The wild progenitor of barley, Hordeum spontaneum, is typically a winter-germinating species, responsive to day length (Turner et al. 2005), but recent work (H. Jones et al. 2008) has demonstrated that the non-responsive allele also occurs in wild barley in Israel, Jordan and Iran, in regions where this allele is favoured by the climatic conditions. There is strong evidence to suggest that the non-responsive allele in European cultivars (Group A) is genetically more similar to the allele in Iranian wild barleys than to the allele in wild barleys from Israel and Jordan.and:
Detailed genetic comparisons between groups A, B and C (H. Jones 2008; H. Jones et al. 2008) suggest that Group A represents a more recent introduction of day-length non-responsive barley into Europe, rather than the selection of non-responsiveness from within populations that diffused into Europe in the Early Neolithic. In addition, three of the nine principal groups identified on the basis of the neutral SSR markers (groups 1–3) are genetically closely related and very similar in their phenotypic characteristics. They are located in north-west and Central Europe (Figure 3b), and are made up almost entirely of day-length non-responsive barleys (98 per cent) with a spring growth habit (98 per cent) (H. Jones et al. 2011). The distinctiveness of the landraces making up groups 1–3 suggests that the responsive/non-responsive difference between Southern and Northern Europe is not simply a reflection of current selective pressure but rather is one aspect of a more fundamental genetic difference between barley populations. These day-length non-responsive cultivars have therefore been interpreted as representing a later spread of barley into Northern Europe from the eastern part of the Fertile Crescent or beyond. This raises the issue of when they spread into Europe and whether or not they were introduced via the same route as the initial spread of agriculture.and:
A possible channel for the introduction of day-length non-responsive barley into Northern Europe from the east at this time could have been through early exchange networks with metal-working communities of south-eastern Europe (Sherratt 1976; Bogucki 1999: 220–21). The Chalcolithic societies of the Balkans also maintained connections further east with the west Eurasian Steppes, Anatolia, and the Caucasus in the fifth and early fourth millennia, and copper was exchanged from west to east across the steppes north of the Black Sea (Kohl 2007: 31–39). Day-length non-responsive barley could, therefore, have travelled from east to west along the same route, north of the Black Sea via the Caucasus or, perhaps more likely given its agricultural nature, south of the Black Sea through Anatolia, possibly via a coastal route around the Black Sea, and then from the Carpatho-Balkan metallurgical region into Northern Europe (Figure 3b).
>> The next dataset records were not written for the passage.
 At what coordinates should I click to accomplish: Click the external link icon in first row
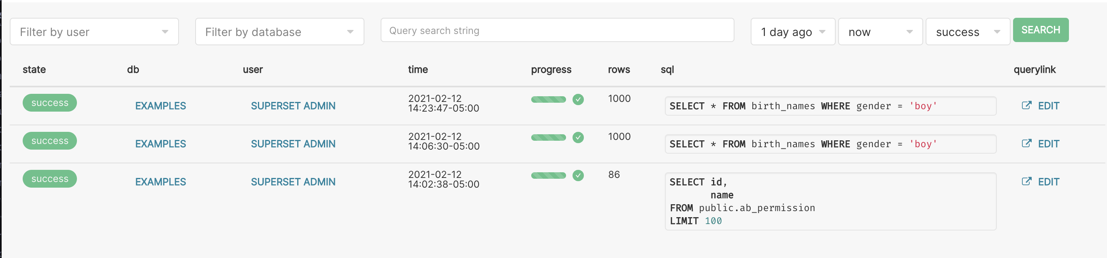click(1026, 106)

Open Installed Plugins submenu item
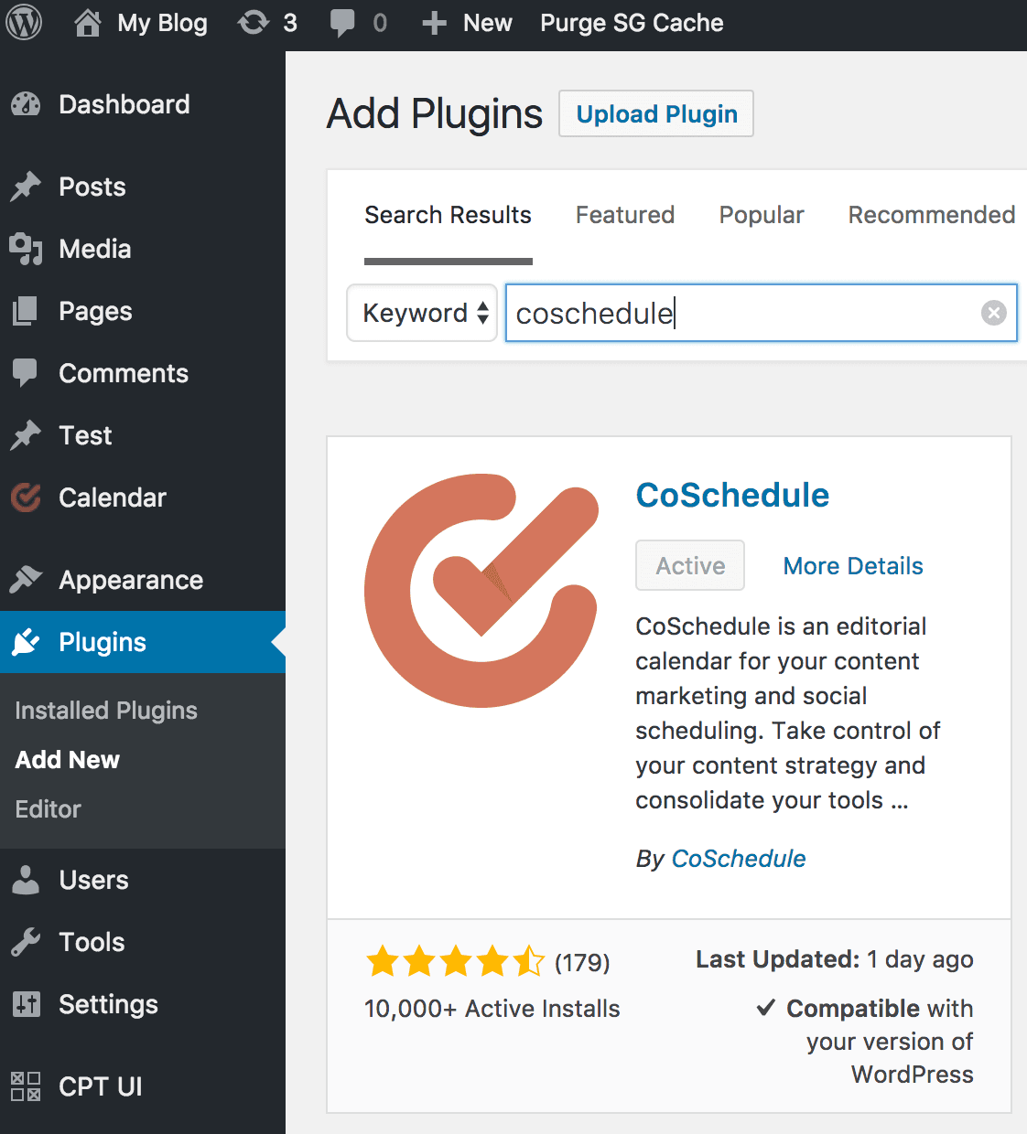pyautogui.click(x=106, y=711)
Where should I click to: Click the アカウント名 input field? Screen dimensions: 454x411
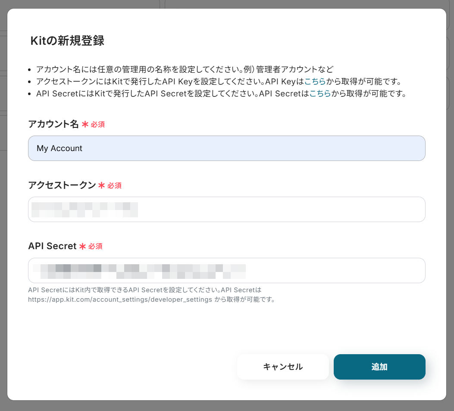[x=226, y=148]
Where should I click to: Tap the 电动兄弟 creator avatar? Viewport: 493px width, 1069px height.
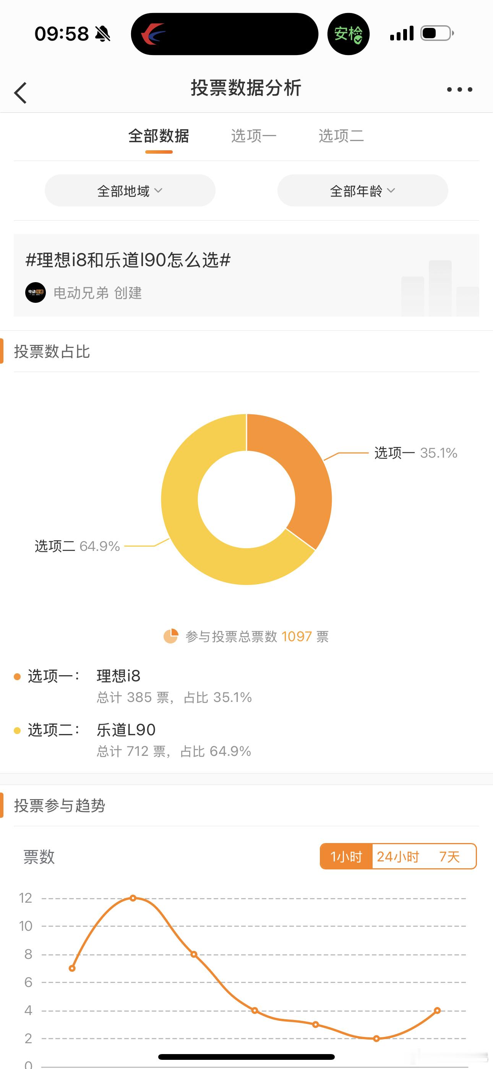[x=36, y=293]
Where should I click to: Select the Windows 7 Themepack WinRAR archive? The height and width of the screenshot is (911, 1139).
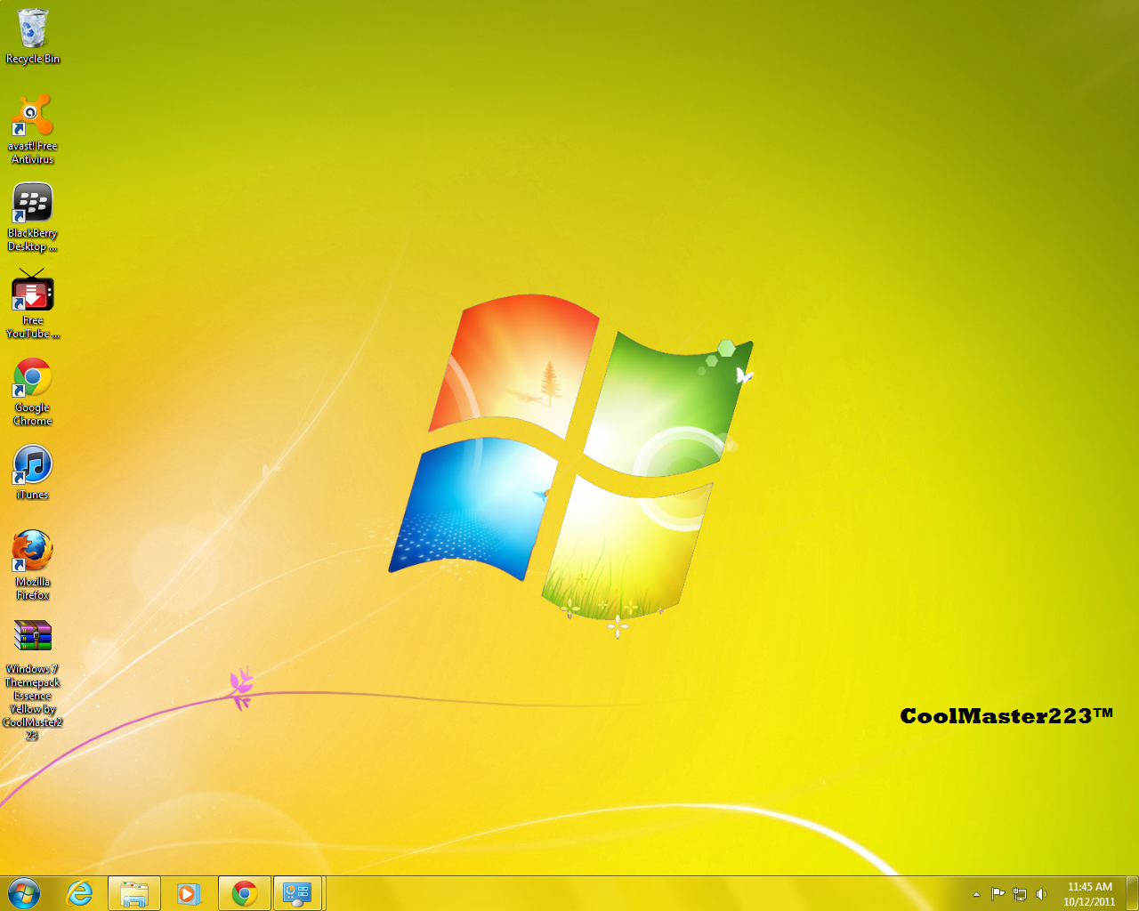[x=33, y=636]
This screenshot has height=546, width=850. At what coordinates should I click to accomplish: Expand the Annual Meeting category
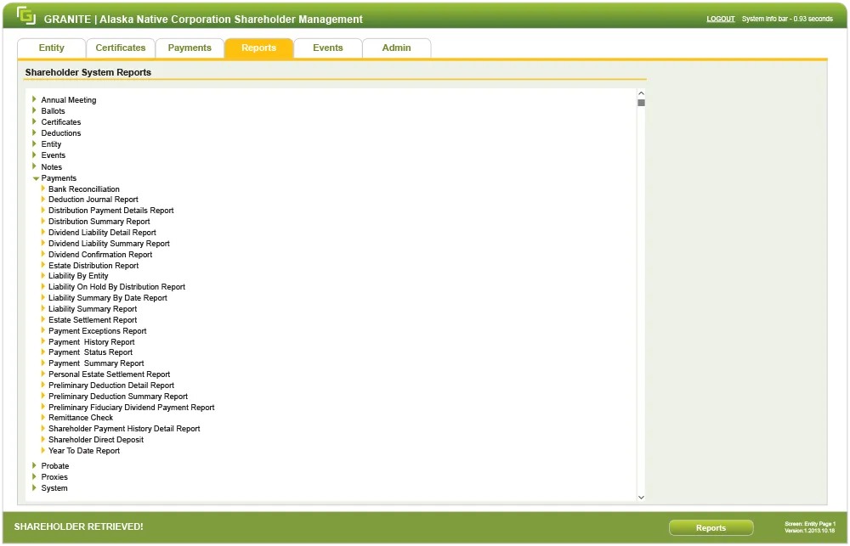point(35,99)
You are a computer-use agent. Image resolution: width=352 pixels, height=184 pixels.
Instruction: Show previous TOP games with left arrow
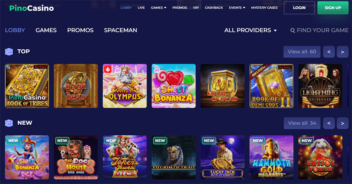329,52
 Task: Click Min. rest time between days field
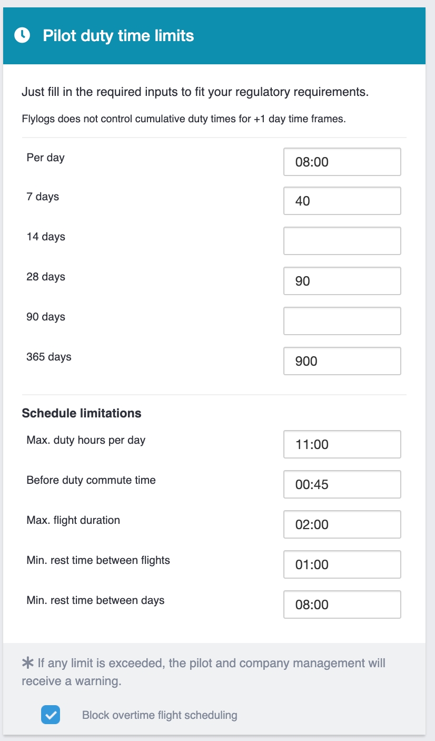coord(342,605)
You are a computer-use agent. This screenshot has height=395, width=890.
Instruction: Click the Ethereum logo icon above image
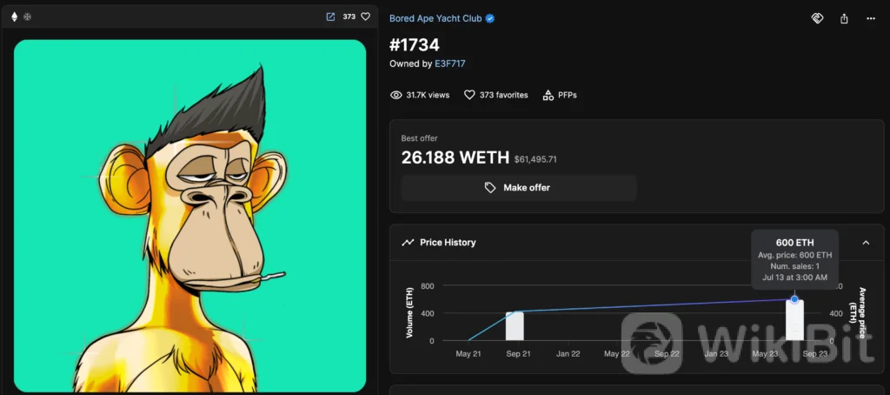point(14,17)
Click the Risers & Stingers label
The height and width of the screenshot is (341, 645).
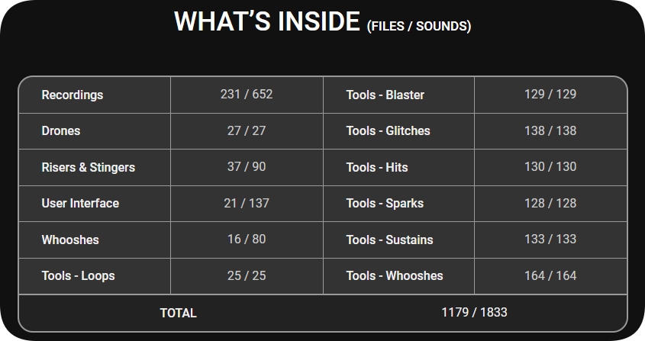point(88,167)
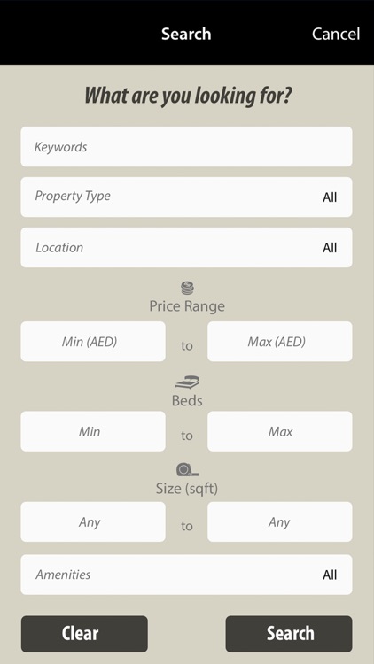Select the minimum Size Any field
This screenshot has height=664, width=374.
[93, 521]
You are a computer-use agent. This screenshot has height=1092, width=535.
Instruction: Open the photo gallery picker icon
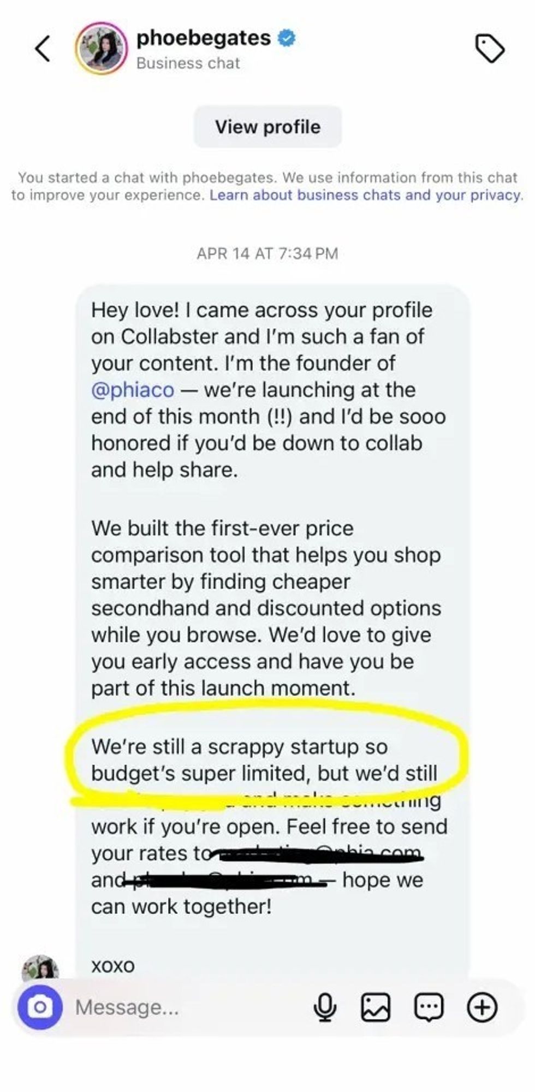click(376, 1006)
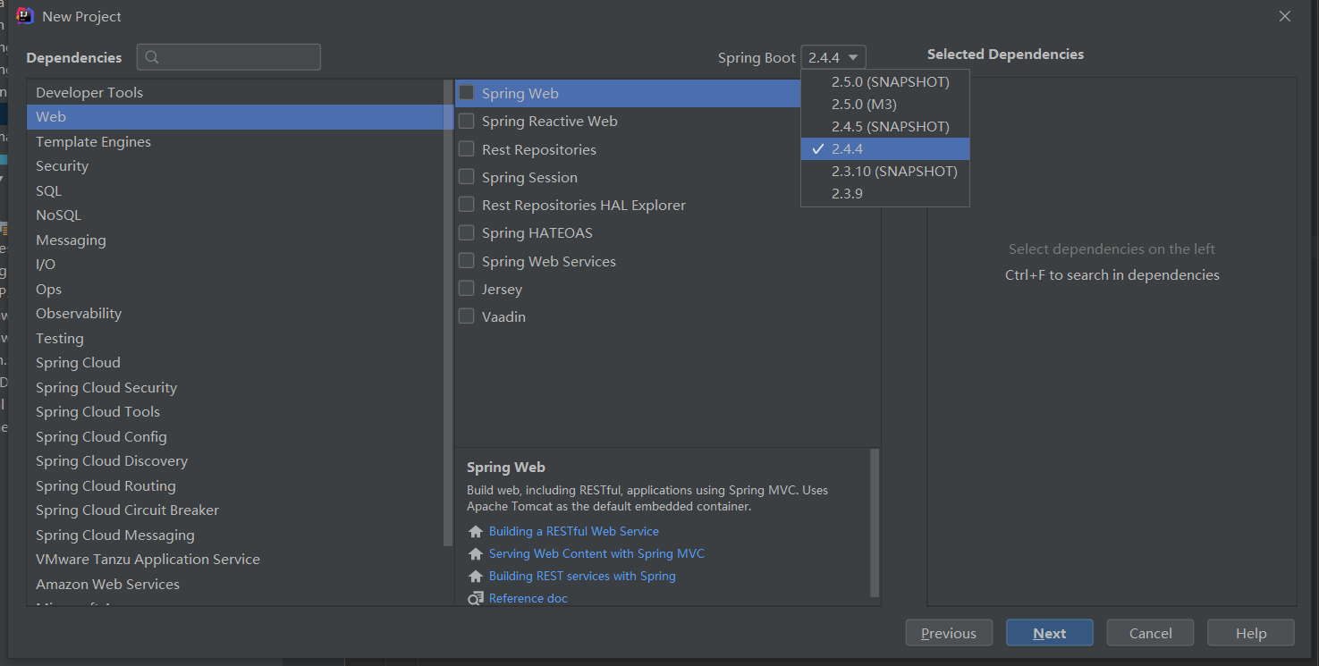Click the home icon beside Building a RESTful Web Service
Image resolution: width=1319 pixels, height=666 pixels.
click(475, 531)
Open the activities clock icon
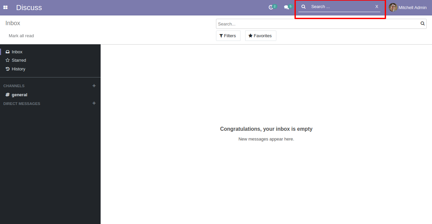The height and width of the screenshot is (224, 432). [x=271, y=7]
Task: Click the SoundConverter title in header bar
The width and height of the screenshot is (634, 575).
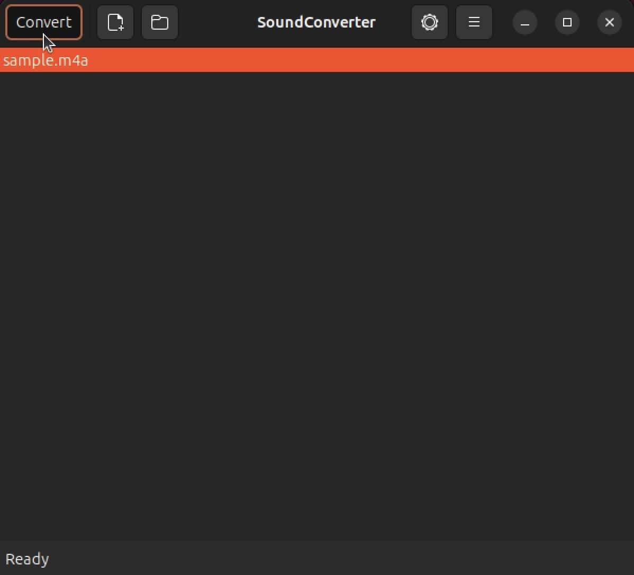Action: 316,22
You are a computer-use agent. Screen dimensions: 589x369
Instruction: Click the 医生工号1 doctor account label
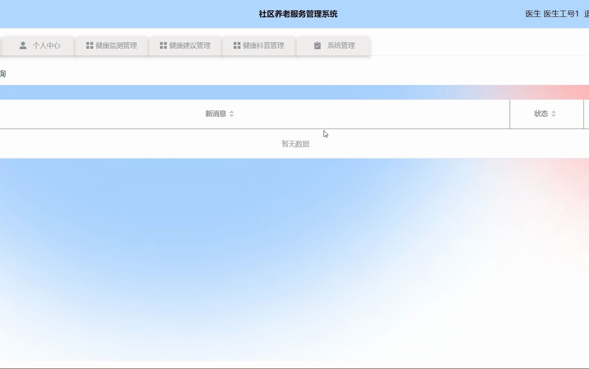pos(561,13)
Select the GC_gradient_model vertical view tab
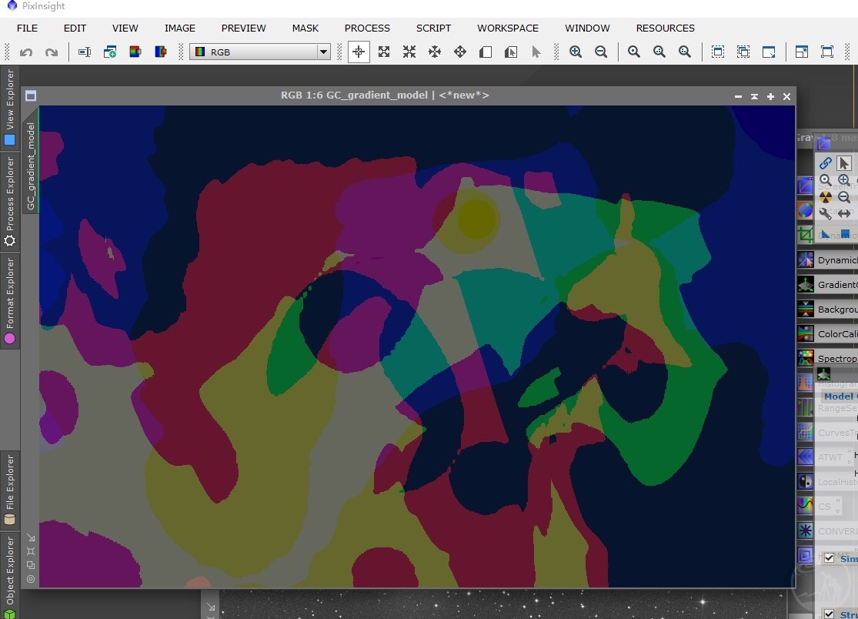 [31, 166]
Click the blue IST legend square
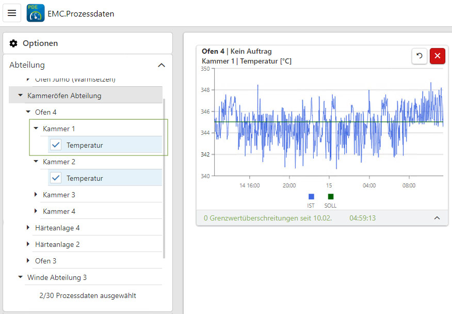452x314 pixels. coord(311,197)
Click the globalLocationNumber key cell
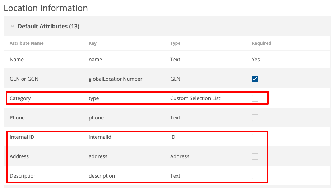The height and width of the screenshot is (188, 333). click(115, 79)
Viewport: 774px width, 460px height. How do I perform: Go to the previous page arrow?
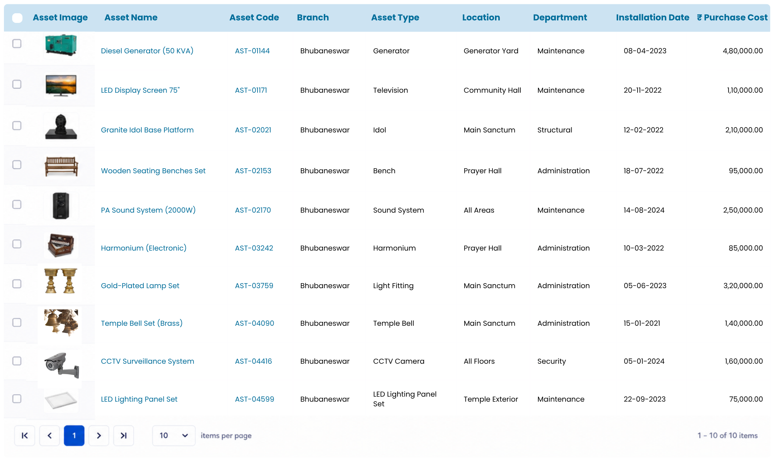click(x=49, y=435)
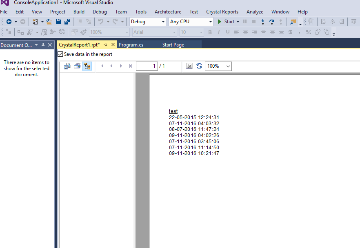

A similar suggestion has been made for the later appearance of the oil plant Lallemantia, which was apparently introduced into Europe in the third millennium BC, possibly along the same trade routes as tin-bronzes (Valamoti & Jones 2010).Antiquity Volume: 87 Number: 337 Page: 701–713
DNA evidence for multiple introductions of barley into Europe following dispersed domestications in Western Asia
G. Jones et al.
It has long been recognised that the Neolithic spread across Europe via two separate routes, one along the Mediterranean coasts, the other following the axis of the major rivers. But did these two streams have a common point of origin in south-west Asia, at least with regard to the principal plant and animals species that were involved? This study of barley DNA shows that the domesticated barley grown in Neolithic Europe falls into three separate types (groups A, B and C), each of which may have had a separate centre of origin in south-west Asia. Barley was relatively rarely cultivated by the early Linearbandkeramik farmers of Central and Northern Europe, but became more common during the fifth and fourth millennia BC. The analysis reported here indicates that a genetic variety of barley more suitable for northern growing conditions was introduced from south-west Asia at this period. It also suggests that the barley grown in south-eastern Europe at the very beginning of the Neolithic may have arrived there by different routes from two separate centres of domestication in south-west Asia. The multiple domestications that this pattern reveals imply that domestication may have been more a co-evolutionary process between plants and people than an intentional human action.
Link
4 comments:
Interesting stuff.
I agree. The trail of agriculture over the last 8,000 years or so should be an independent source to reassemble the migration trail of human beings in Europe. I don't understand why some posts don't get more comments, if just to say "that's interesting."
"Barley was relatively rarely cultivated by the early Linearbandkeramik farmers of Central and Northern Europe, but became more common during the fifth and fourth millennia BC."
Maybe all those bell beakers really were for beer.
But the question is why it took so long for people to start brewing.
Amazing stuff, especially the part about the greater similarity to Iranian wild barley. Really, I wouldn't be surprised at all if this later spread of the daylight non-responsive barley was associated with the spread of y-hg R1b in Europe!